About this exercise: For the records below, print the lines from the line with "Vì sao không" through the line with "2014/2015 (82, 194)" exactly as written; include both end lines and exclude the rest.

Data for the task:
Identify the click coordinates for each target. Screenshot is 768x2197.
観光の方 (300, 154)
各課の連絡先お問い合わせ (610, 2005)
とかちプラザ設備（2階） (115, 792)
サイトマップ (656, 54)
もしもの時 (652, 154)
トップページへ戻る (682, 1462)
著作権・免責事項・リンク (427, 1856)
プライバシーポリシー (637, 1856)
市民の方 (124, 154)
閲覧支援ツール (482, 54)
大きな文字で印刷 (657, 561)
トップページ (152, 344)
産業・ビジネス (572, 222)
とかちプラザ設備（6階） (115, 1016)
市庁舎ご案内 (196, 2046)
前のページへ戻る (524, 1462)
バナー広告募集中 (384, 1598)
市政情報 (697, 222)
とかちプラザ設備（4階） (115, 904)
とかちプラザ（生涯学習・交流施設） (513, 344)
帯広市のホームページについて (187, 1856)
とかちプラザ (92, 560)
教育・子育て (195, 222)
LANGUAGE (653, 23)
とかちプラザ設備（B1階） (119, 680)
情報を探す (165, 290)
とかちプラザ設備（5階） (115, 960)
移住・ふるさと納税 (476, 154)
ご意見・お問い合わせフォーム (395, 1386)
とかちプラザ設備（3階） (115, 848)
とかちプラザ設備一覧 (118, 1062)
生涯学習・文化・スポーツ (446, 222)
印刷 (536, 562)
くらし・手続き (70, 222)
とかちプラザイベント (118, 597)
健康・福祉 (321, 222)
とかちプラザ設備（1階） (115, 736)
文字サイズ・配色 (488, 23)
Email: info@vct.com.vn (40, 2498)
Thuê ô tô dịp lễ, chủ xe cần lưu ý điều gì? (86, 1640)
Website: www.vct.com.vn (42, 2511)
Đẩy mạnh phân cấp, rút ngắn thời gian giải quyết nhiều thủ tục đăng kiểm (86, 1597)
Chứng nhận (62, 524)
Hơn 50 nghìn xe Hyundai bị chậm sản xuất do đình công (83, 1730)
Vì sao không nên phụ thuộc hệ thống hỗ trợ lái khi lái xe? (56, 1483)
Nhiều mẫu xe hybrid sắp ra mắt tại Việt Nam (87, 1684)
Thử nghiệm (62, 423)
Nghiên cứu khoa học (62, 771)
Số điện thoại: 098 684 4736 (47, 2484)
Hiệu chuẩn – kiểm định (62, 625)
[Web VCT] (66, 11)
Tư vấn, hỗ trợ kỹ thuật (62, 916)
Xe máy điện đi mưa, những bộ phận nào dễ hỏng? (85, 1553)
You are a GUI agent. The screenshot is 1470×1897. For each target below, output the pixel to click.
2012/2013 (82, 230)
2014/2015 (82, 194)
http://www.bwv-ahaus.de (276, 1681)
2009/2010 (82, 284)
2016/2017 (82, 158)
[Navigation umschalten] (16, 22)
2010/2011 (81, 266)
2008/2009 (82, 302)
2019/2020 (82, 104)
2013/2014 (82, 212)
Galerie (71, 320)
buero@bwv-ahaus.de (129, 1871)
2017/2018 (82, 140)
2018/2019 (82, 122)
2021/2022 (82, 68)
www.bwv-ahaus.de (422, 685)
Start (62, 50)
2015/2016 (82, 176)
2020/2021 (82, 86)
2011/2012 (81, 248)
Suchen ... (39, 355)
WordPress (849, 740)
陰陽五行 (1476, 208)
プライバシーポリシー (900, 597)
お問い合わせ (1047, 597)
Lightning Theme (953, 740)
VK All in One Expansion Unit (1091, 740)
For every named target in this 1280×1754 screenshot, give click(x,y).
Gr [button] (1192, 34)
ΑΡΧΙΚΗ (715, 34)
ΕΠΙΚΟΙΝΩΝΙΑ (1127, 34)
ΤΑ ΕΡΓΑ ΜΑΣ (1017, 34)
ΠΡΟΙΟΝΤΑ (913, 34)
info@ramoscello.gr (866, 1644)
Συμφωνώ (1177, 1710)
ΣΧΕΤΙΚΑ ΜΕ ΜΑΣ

Reply:
Vì sao không nên phụ thuộc hệ thống hỗ trợ lái khi lái xe? (56, 1483)
Nhiều mẫu xe hybrid sắp ra mắt tại Việt Nam (87, 1684)
Thử nghiệm (62, 423)
Nghiên cứu khoa học (62, 771)
Số điện thoại: 098 684 4736 (47, 2484)
Hiệu chuẩn – kiểm định (62, 625)
[Web VCT] (66, 11)
Tư vấn, hỗ trợ kỹ thuật (62, 916)
Xe máy điện đi mưa, những bộ phận nào dễ hỏng? (85, 1553)
You are a GUI agent. The screenshot is 1470×1897. For each target below, output the pixel to click.
2012/2013 (82, 230)
2014/2015 (82, 194)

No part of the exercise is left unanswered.